Major-General Robert Hutchison, 1st Baron Hutchison of Montrose,  (5 September 1873 – 13 June 1950), was a Scottish soldier and Liberal politician.

Background
Hutchison was the son of Alexander Hutchison, of Braehead, Kirkcaldy, Fife. His younger brother Sir Balfour Hutchison (1889–1967) was a lieutenant general in the British Army.

Military career
Hutchison was a lieutenant in the Fife Artillery, a Militia regiment, when he received a regular commission as a second lieutenant in the 7th Dragoon Guards on 10 February 1900. He was promoted to lieutenant on 3 October 1900. The following year he was seconded to the Imperial Yeomanry, serving in the Second Boer War in South Africa, where he was appointed lieutenant and adjutant of the 12th Battalion on 25 November 1901, with the temporary rank of captain from the same day.

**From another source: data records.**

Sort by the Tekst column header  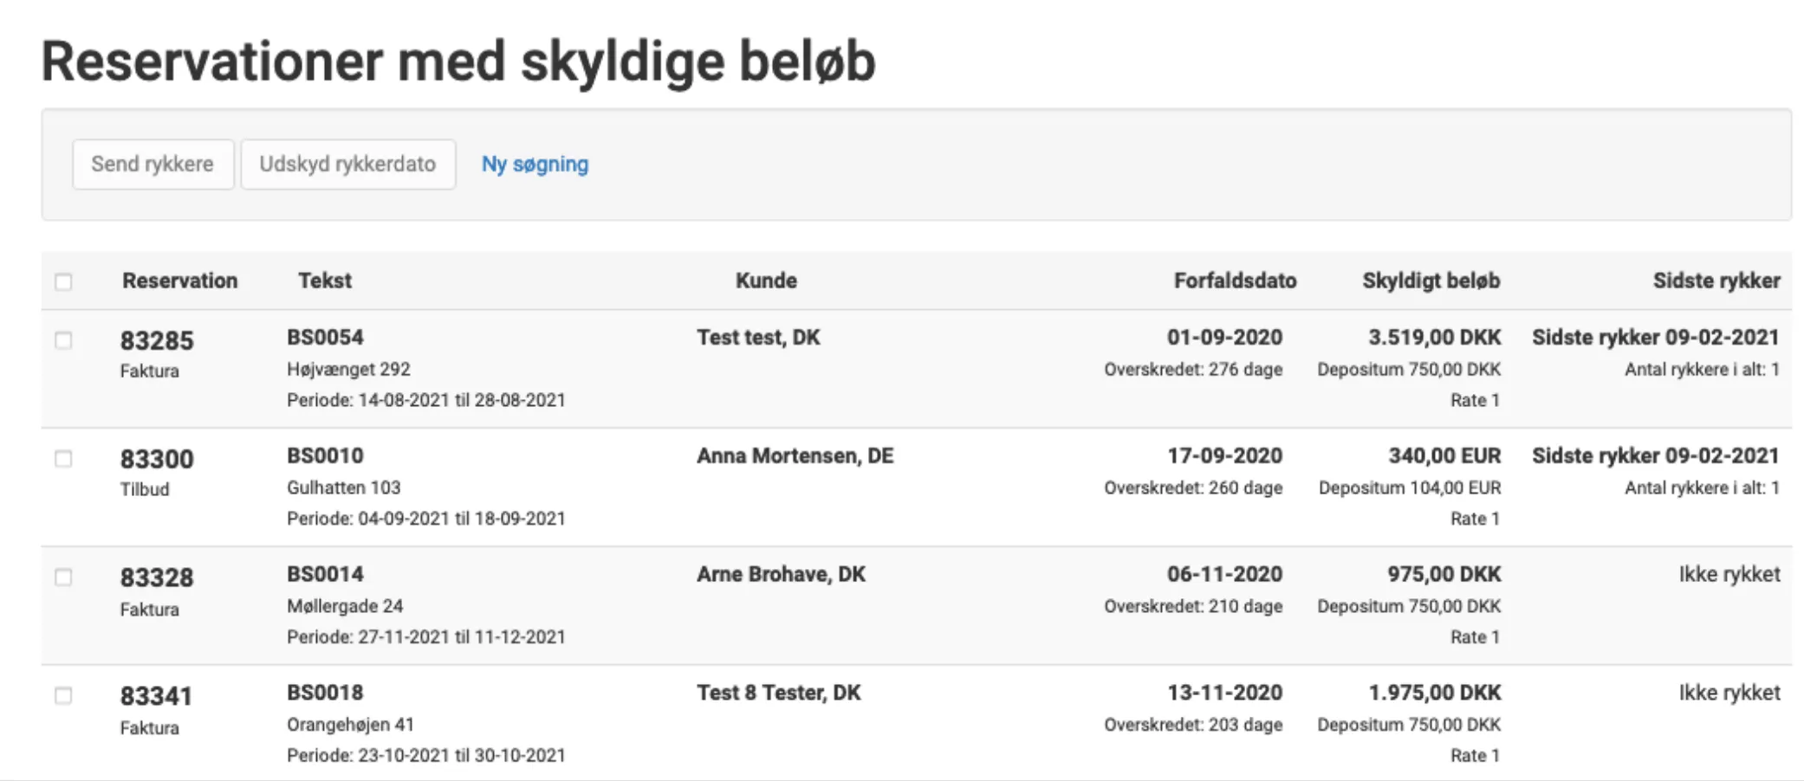325,281
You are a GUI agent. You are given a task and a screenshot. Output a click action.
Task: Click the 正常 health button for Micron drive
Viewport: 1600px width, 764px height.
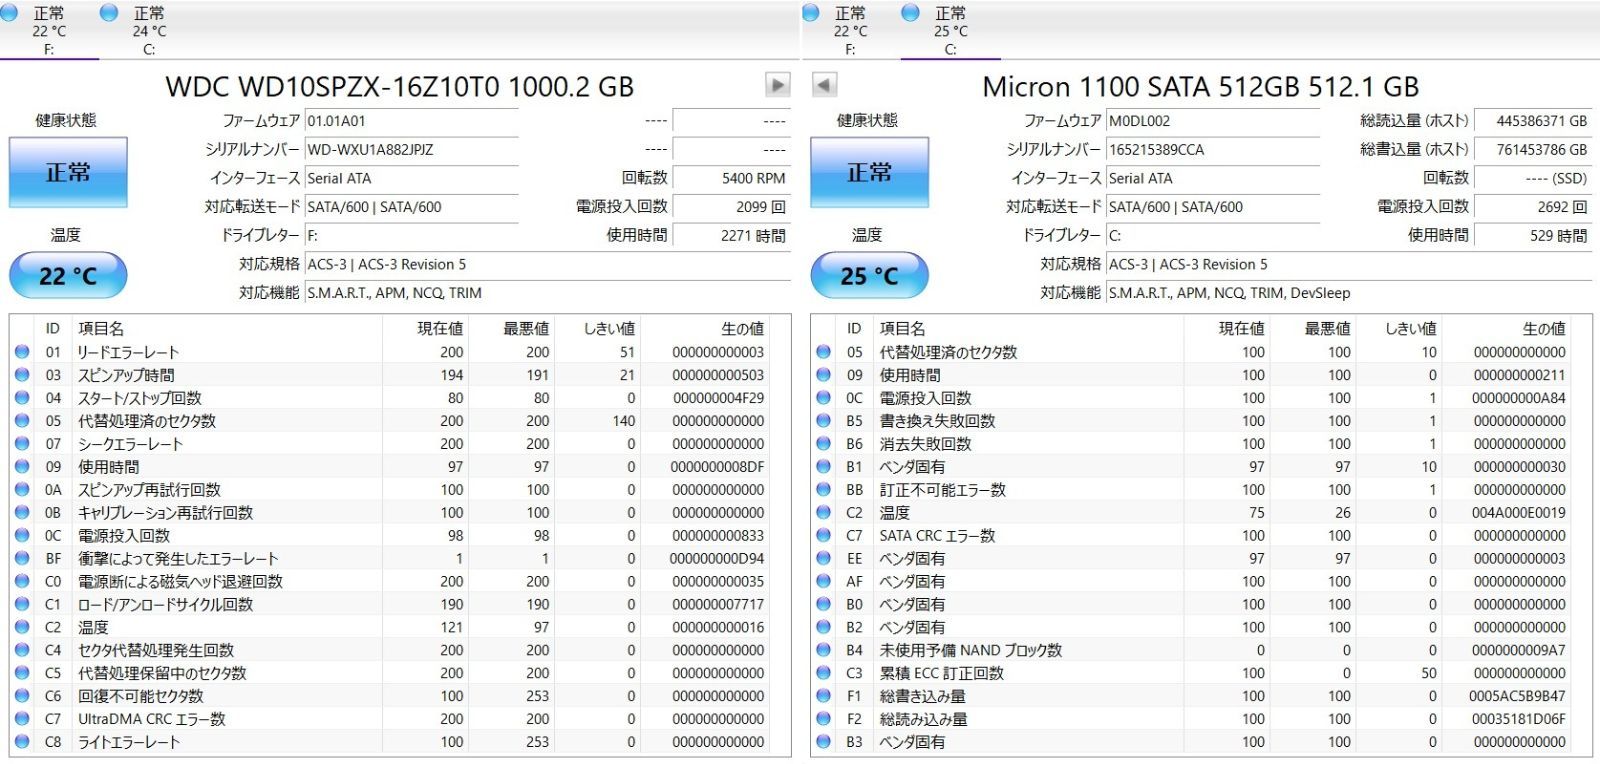coord(869,172)
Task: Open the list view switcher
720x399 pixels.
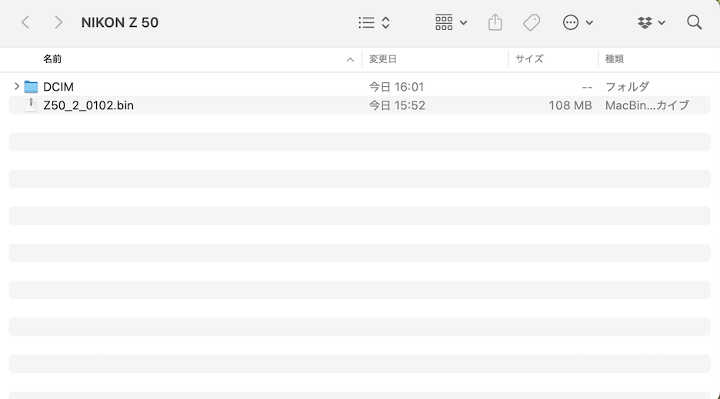Action: 374,22
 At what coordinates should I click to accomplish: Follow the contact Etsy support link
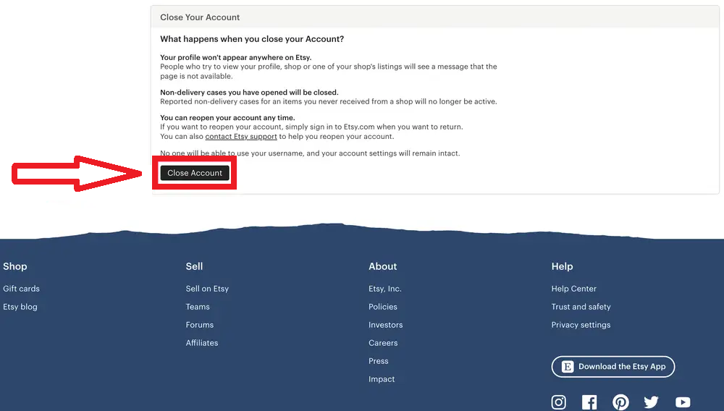pyautogui.click(x=241, y=137)
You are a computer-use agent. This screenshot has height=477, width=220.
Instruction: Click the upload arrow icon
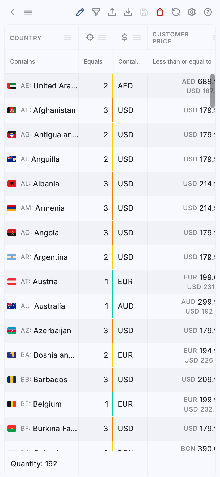[x=112, y=12]
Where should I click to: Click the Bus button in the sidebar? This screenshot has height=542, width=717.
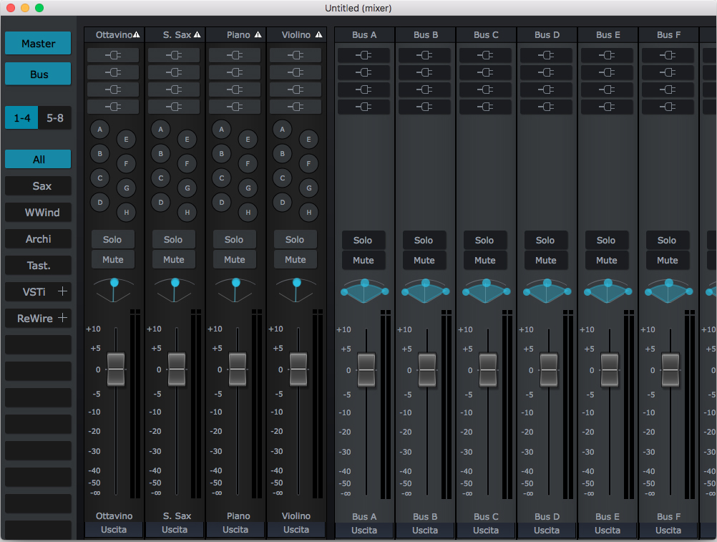[39, 74]
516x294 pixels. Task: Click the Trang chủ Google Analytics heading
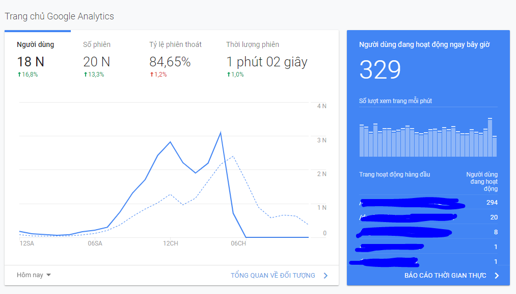(59, 16)
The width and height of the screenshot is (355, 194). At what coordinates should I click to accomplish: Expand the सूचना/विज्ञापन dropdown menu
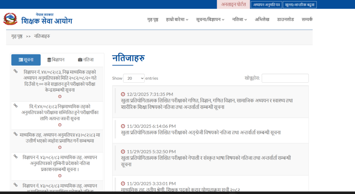coord(210,19)
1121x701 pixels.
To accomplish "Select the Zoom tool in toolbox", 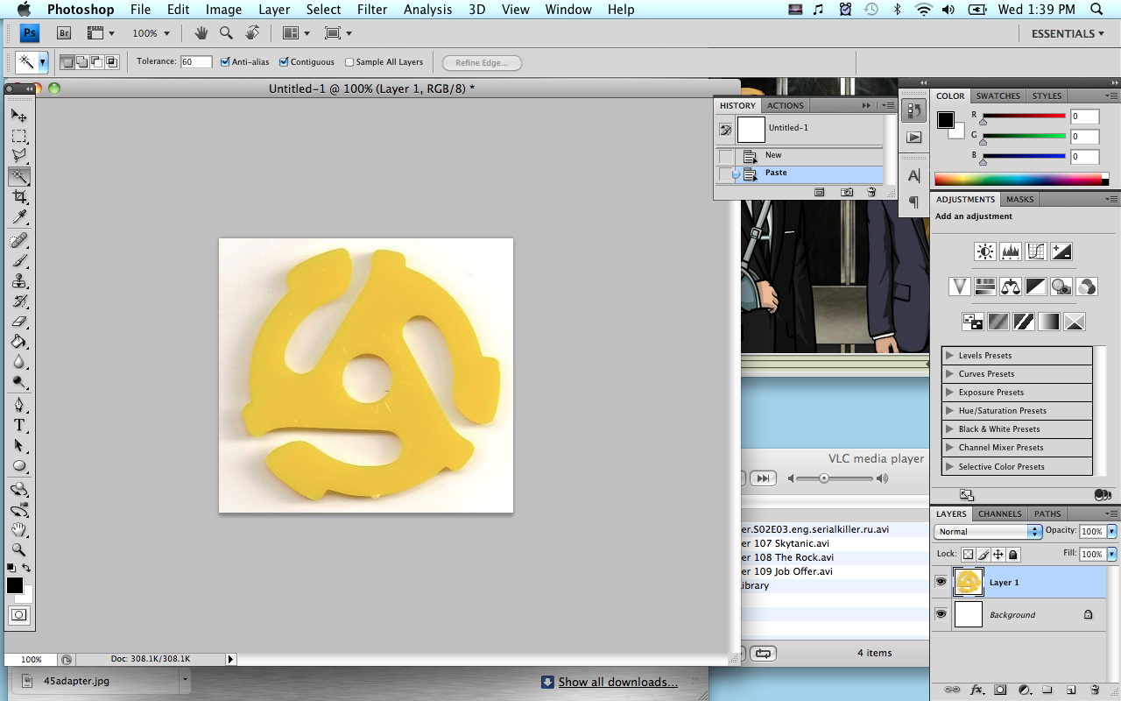I will coord(19,549).
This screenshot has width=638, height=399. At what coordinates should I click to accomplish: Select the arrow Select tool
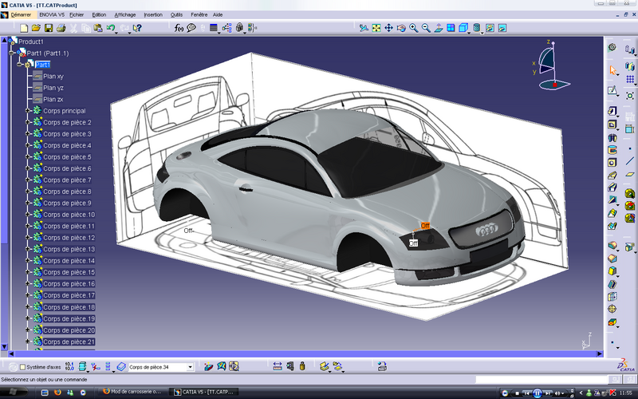tap(612, 70)
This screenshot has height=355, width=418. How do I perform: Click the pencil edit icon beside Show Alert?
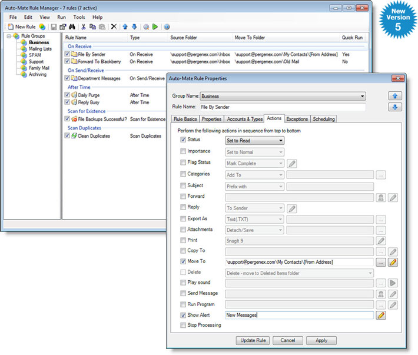[381, 316]
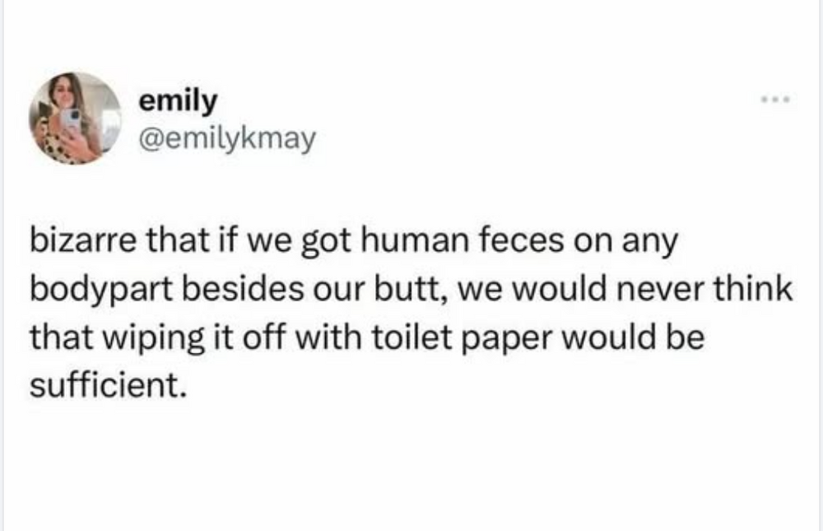Open the display name "emily" profile link
Viewport: 823px width, 531px height.
click(178, 100)
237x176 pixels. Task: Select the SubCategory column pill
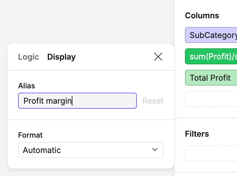click(212, 35)
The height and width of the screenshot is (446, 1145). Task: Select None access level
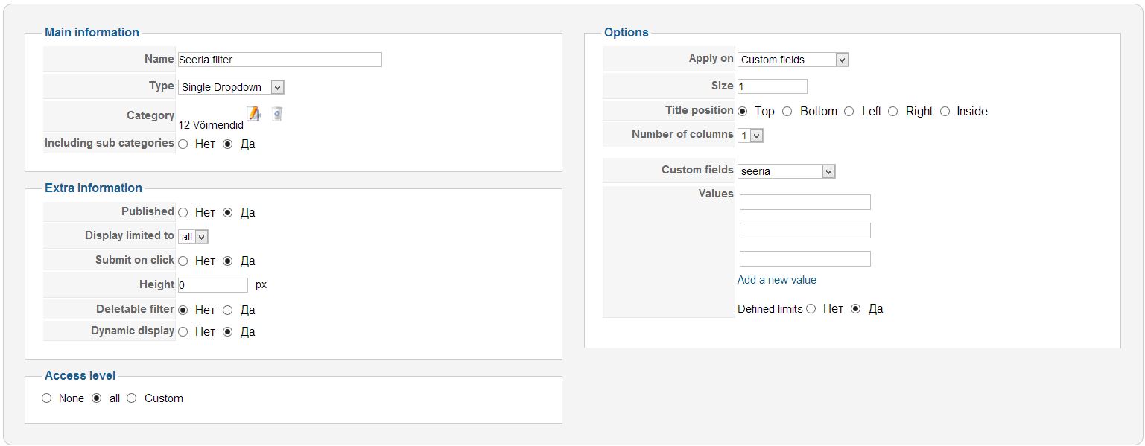pos(47,398)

He relinquished his appointment as adjutant and his temporary appointment as captain on 12 May 1902, shortly before the end of the war, and left Cape Town the following month, returning home on SS Plassy. In late August he was back with his regiment. He was promoted to the substantive rank of captain with the 11th Hussars in 1905 and major with the 4th Dragoon Guards in 1912. He was a General Staff Officer, 3rd Grade, 1912–1914, and promoted to 2nd Grade in 1914. He served in the First World War as General Staff Officer, 1st Grade, 1915–1917; temporary major general and Director of Organisation at the War Office from May 1917 to 1919; DAG 1919. He was Mentioned in Despatches six times, and awarded the Distinguished Service Order in 1915, appointed a Companion of the Order of the Bath in 1918, and knighted as a Knight Commander of the Order of St Michael and St George in 1919. He was also awarded the Belgian Order of the Crown and Croix de guerre, the French Legion of Honour, and the American Army Distinguished Service Medal. He retired in 1923.

Political career
Hutchison was National Liberal Member of Parliament for Kirkcaldy Burghs from 1922 to 1923, Liberal member for Montrose Burghs from 1924 to 1931 and Liberal National member for that constituency from 1931 to 1932. He served as Scottish National Liberal Whip in 1923, as a Liberal Whip from 1924 to 1926 and as Chief Liberal Whip from 1926 to 1930. On his retirement from the House of Commons in 1932, he was raised to the peerage as Baron Hutchison of Montrose, of Kirkcaldy in the County of Fife. He later served under Stanley Baldwin and Neville Chamberlain as Paymaster-General from 1935 to 1938 and was appointed a Privy Counsellor in 1937.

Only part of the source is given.